School pupils who spread the road safety message among their classmates have been praised for their dedication.
Durham County Council’s Junior Road Safety Officer (JRSO) scheme sees primary school children in Years 5 and 6 recruited to help keep their fellow pupils safe on the roads.
The role involves maintaining a noticeboard, running competitions every term, speaking in assemblies and organising campaigns to spread the message and provide a vital link between their school and the council’s Road Safety Team.
An end-of-year presentation event took place on Tuesday at County Hall to thank the JRSOs for their hard work throughout the year.
The youngsters showcased examples of their work on specially-made displays and talked about the various activities they have carried out both in school and in their communities.
The event was funded by Durham Police and Crime Commissioner Ron Hogg who was joined by council chairman Cllr Jan Blakey in presenting the JRSOs with certificates and commemorative pens.
Mr Hogg, who officially opened the event, said: “The work of these Junior Road Safety Officers is tremendous and I’m delighted to be involved in this event.

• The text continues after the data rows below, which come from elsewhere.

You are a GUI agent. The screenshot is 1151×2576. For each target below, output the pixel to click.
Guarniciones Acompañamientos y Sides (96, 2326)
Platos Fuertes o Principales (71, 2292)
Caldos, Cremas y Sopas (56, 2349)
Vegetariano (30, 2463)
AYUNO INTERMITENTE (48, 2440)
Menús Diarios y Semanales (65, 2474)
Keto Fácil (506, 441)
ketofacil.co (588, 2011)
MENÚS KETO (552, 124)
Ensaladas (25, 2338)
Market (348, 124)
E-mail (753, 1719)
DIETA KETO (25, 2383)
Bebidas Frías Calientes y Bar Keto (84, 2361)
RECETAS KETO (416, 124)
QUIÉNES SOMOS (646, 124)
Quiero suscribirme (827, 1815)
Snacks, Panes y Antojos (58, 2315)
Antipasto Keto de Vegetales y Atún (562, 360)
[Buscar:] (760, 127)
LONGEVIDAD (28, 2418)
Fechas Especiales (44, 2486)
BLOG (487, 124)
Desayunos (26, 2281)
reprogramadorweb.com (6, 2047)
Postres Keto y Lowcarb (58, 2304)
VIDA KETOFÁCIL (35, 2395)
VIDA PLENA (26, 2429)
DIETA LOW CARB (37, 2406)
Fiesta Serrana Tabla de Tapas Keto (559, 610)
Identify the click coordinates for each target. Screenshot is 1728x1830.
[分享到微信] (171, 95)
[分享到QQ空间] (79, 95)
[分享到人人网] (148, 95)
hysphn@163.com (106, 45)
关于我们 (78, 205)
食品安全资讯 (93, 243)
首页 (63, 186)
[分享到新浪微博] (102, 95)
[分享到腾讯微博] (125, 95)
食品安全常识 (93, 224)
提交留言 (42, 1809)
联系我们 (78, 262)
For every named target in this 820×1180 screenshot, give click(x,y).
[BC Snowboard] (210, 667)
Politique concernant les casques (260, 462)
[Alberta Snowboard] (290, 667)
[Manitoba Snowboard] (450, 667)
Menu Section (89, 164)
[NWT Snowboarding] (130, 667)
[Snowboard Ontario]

“It is right that we celebrate the positive work these young people do in their schools to promote road safety, as learning the dangers of the road at a young age could ultimately save a life.”
Cllr Blakey, who welcomed guests, added: “One of the many strengths of the JRSO scheme is that pupils are educating their classmates on important road safety messages.
“It is clear from the presentations that I listened to at the event that these young people are true ambassadors for road safety.”
Paul Watson, Durham County Council’s road safety manager, said: “This is the first time that we have been able to host a celebration event and we are delighted to have the opportunity to formally thank the JRSOs for their hard work and give recognition to the dedicated staff in schools who encourage and support them.
“This event has been made possible thanks to funding from the Police and Crime Commissioner and we are delighted to receive his support for the scheme.”
The JRSO scheme was first piloted with eight primary schools in 2011 before being rolled out countywide.
The pilot schools were all involved in the development of a JRSO resource, which supports the programme and is unique to the county council. About 40 schools now take part.